We didn’t draw blood, but what a beautiful bloody draw
Like a delirious marathoner on wobbly legs, South Africa has staggered to the finish line. They clung on with two measly wickets to spare, and Australia will be gutted tonight. They shouldn’t be.
Australia and South Africa both played their part in a drawn match which was a win for the game of Test cricket. A Test draw like we saw today is a beautiful thing. A frustrating, often boring, hair-tearingly exasperating thing, but a beautiful thing nonetheless.
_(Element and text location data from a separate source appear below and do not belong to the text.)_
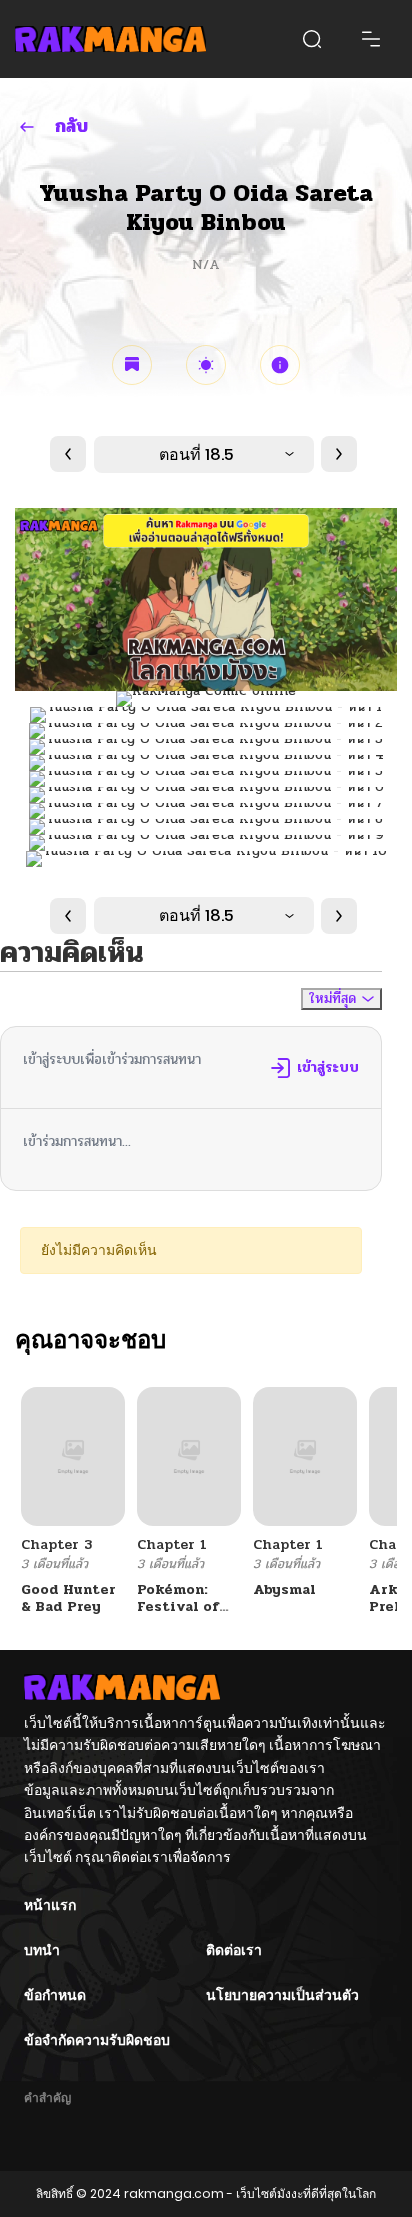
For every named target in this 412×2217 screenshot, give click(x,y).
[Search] (312, 39)
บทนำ (42, 1950)
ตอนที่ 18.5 (196, 454)
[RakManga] (110, 38)
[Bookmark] (132, 365)
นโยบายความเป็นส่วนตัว (282, 1995)
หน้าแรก (50, 1905)
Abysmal (284, 1589)
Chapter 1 (172, 1544)
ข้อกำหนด (55, 1995)
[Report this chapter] (280, 365)
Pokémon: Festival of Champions (178, 1606)
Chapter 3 (56, 1544)
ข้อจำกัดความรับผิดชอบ (97, 2040)
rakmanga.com (174, 2193)
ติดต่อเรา (234, 1950)
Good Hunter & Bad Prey (68, 1598)
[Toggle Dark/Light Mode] (206, 365)
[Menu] (371, 39)
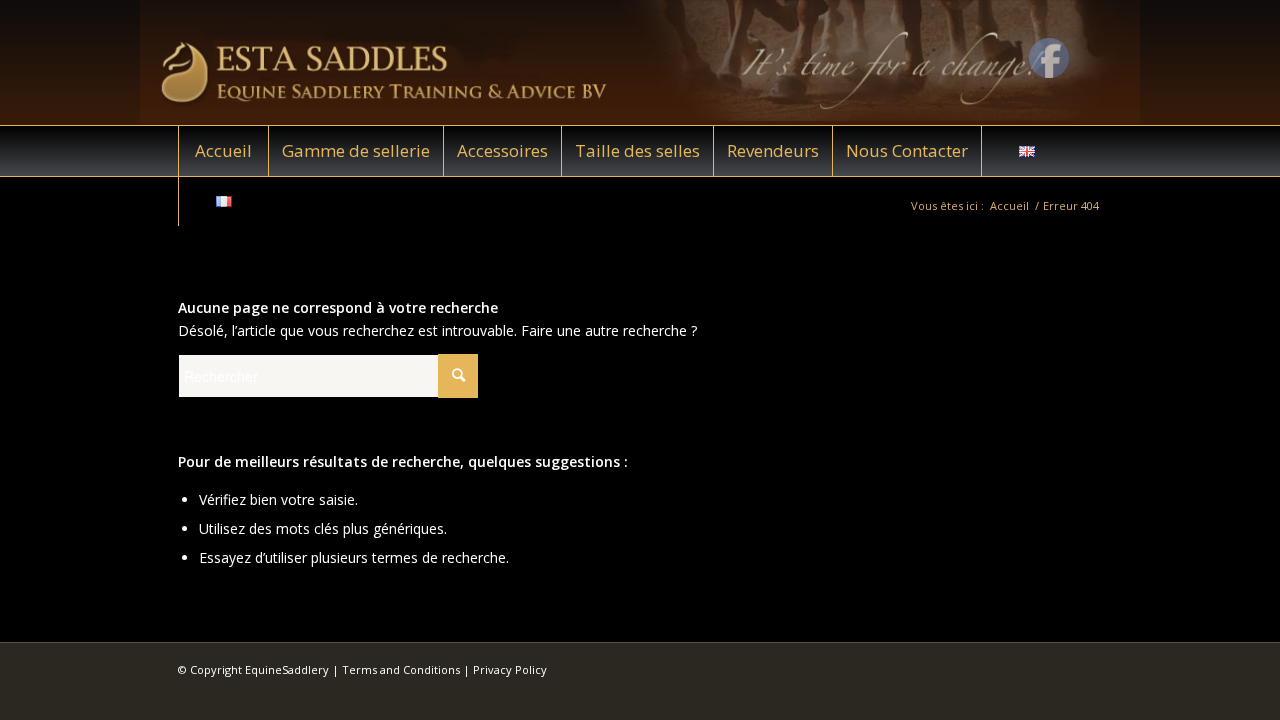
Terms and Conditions (401, 669)
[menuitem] (223, 151)
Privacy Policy (510, 669)
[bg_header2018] (640, 62)
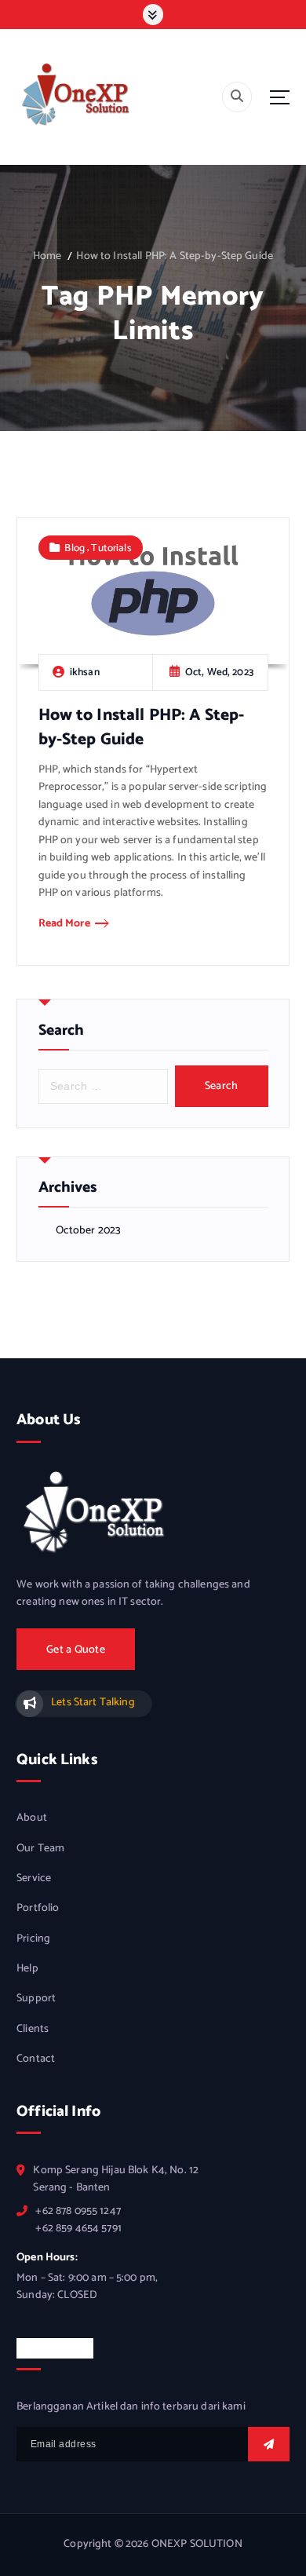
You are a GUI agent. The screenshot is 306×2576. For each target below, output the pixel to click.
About (31, 1818)
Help (27, 1969)
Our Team (40, 1849)
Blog (74, 548)
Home (47, 256)
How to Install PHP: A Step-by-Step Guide (174, 256)
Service (33, 1878)
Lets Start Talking (92, 1703)
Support (36, 1999)
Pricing (33, 1939)
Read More (64, 924)
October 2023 (89, 1231)
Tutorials (111, 548)
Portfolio (37, 1908)
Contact (35, 2059)
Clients (32, 2029)
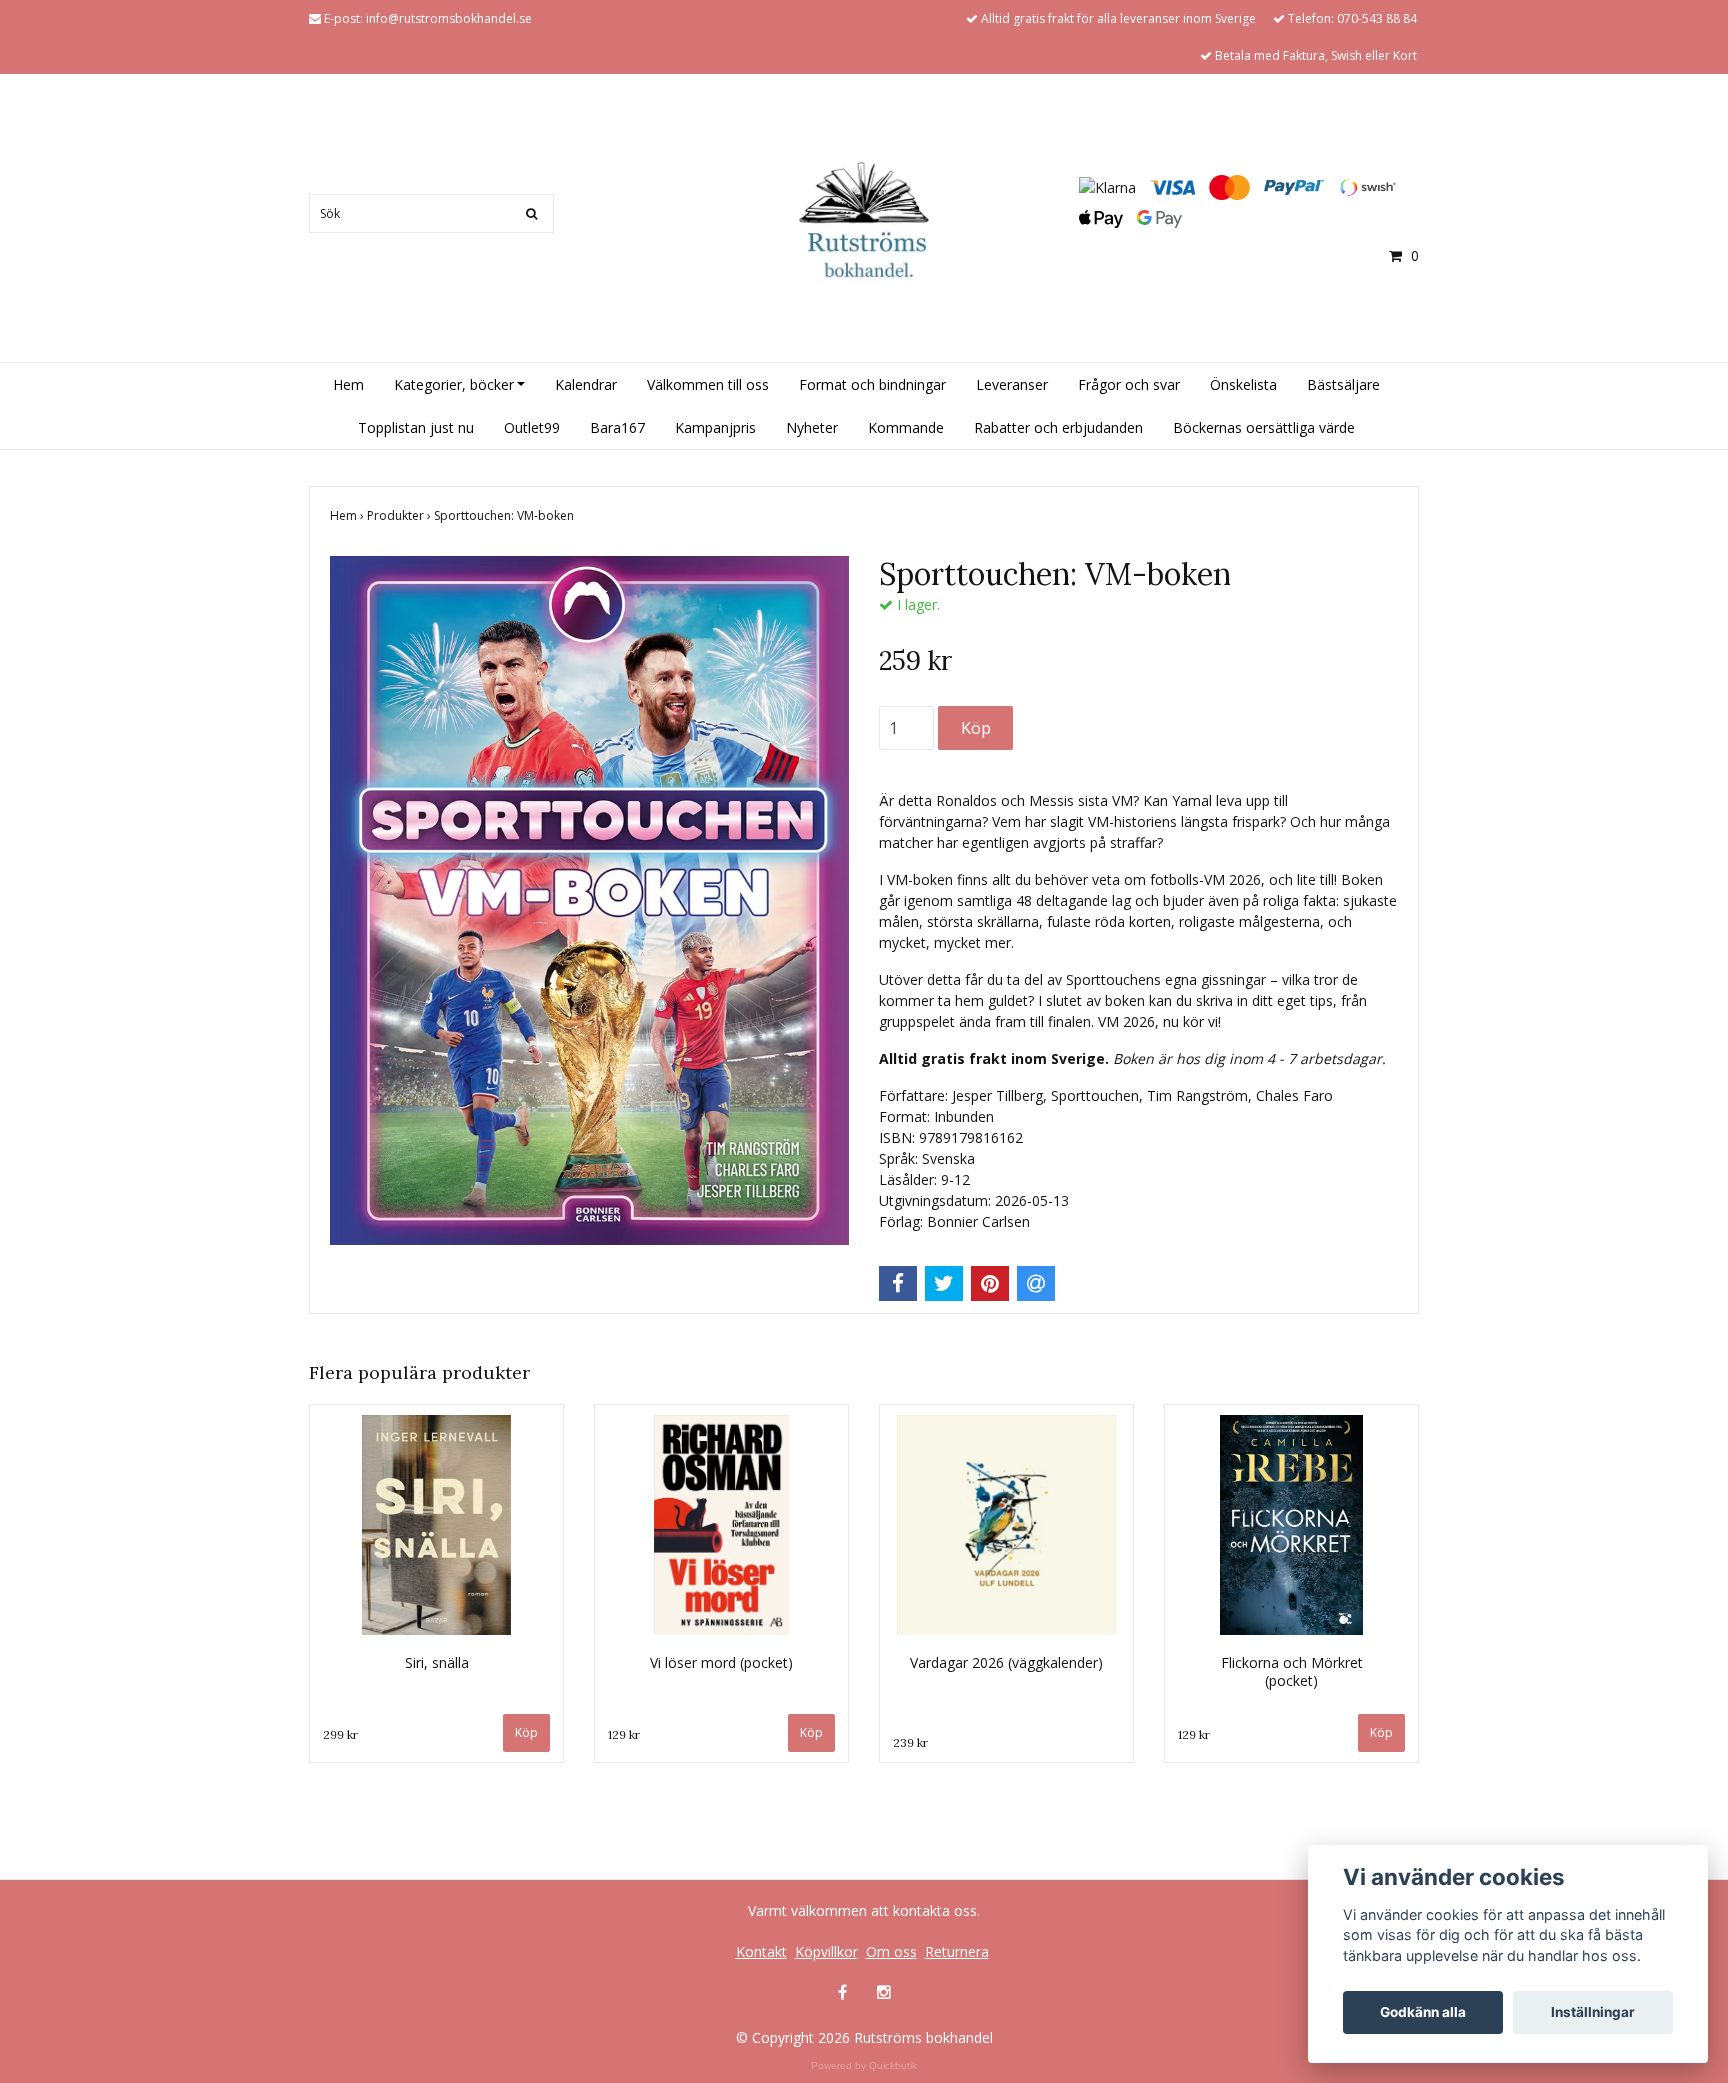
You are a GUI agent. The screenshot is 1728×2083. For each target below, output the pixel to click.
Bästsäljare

From the batting perspective, a draw brings out everything that the modern cricketer is programmed not to do. Look at Dave Warner on day one blasting 119 off 112 balls. Then look at AB de Villiers scoring 33 of 220 yesterday and today. Even the seagulls were entitled to fall asleep.
De Villiers, as much as the unbeaten centurian Faf du Plessis, was the architect of this South African escape. Almost the whole team played its part, pfaffing around with Faf, ignoring not just every instinct of the modern cricketer but every instinct of man himself.
The defensive cricket stroke known colloquially as “the block” is about as natural a human motion as the pole vault. It’s just not something we men are programmed to do. But ball after ball, over after over, the South Africans resisted the urge to unleash weapons and instead built the Great Wall of China.
That is what Test cricket is about, always has been about. The test not just of skill but of character. And these South Africans have character. Maybe that character would have been tested more deeply against Warne and McGrath, but to argue that it is to grossly disrespect the efforts of Nathan Lyon and Peter Siddle.
Lyon’s figures were incredible. Even accounting for South Africa’s stonewalling, he sent down 50 overs for just 49 runs. Has anyone ever bowled 50 overs at less than a run per over?
As for Siddle, the man has the heart of three lions and must surely be the first quick picked when Australia takes on England – the team with three lions as its logo – later this year. He is an inspiration.
This was a day which was totally lost on the unconverted. Many of my colleagues in the large newsroom in which I work were perplexed as to why one team was trying not to win, but merely to survive. To them, it was like a Bond movie with no car chases or lovemaking scenes with the slinky Russian spy in a hot tub.
Oh, this was much more rewarding than any of that. This was an arm wrestle between the world number one and the team that would take its mantle. Australia may yet claim that title in the Perth Test starting Friday, although you sense that the mental and physical effort of Adelaide may tell, and that South Africa now has the upper hand.
That’s the thing about a draw in Test cricket, especially a draw as exhausting as today’s. It galvanises or deflates teams for the next match. It is a stalemate on paper, but can be a win or loss of the mental variety which yields a result down the track.
And by the way, I write all this as an unabashed fan of Twenty20 cricket. I love that I can take my six year old to a T20 game and be home at a reasonable hour, or that I can go with my mates and drink beer and enjoy brutal hitting for its own sake.
If T20 is an action flick, this was War and Peace. It was a true epic. A real war of attrition. Heck, I know those are both clichés, but I’m too exhausted from today’s action to waste energy on my own phrases.
You can only imagine how players from both sides feel.